Here is an example where I create a function that increments the passing integer by one.
We make the number
parameter become an in-out parameter by using an inout
keyword.
func incrementByOne(number: inout Int) {
number = number + 1
}
How to pass a value to an In-Out Parameter
When passing an argument to an in-out parameter, you need to place an ampersand (&
) directly before a variable's name.
Since an in-Out parameter has a unique behavior, it is reasonable to make this obvious on the call site.
This will make people aware that the parameter is an in-out parameter and the original value might be modified after the call.
var count = 0
func incrementByOne(number: inout Int) {
number = number + 1
}
// 1
incrementByOne(number: &count)
print(count)
// print 1
1 You need to prefix your argument with &
, &count
.
As you can see, we can modify the count
variable's value from 0 to 1 by modifying the inout
parameter (number
) inside the incrementByOne
function.
Is In-out parameter the same as pass by reference
You might wonder how Swift's in-out parameter work behind the scene.

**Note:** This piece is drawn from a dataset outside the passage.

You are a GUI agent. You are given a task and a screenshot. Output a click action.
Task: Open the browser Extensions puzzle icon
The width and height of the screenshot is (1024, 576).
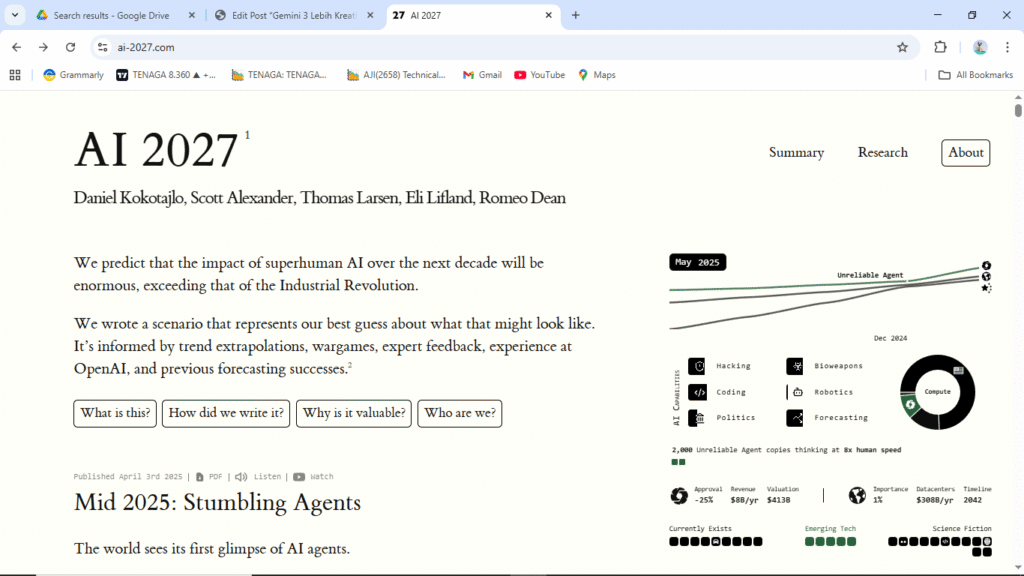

At first, I was thinking about something similar to pass by reference, but in-out parameter behavior is simple than that.
Here is how it works.
- When the function is called, the value of the argument is copied.
- You modify the copy in the function body.
- When the function returns, the copy's value is assigned back to the original argument.
This behavior is known as copy-in copy-out or call by value result.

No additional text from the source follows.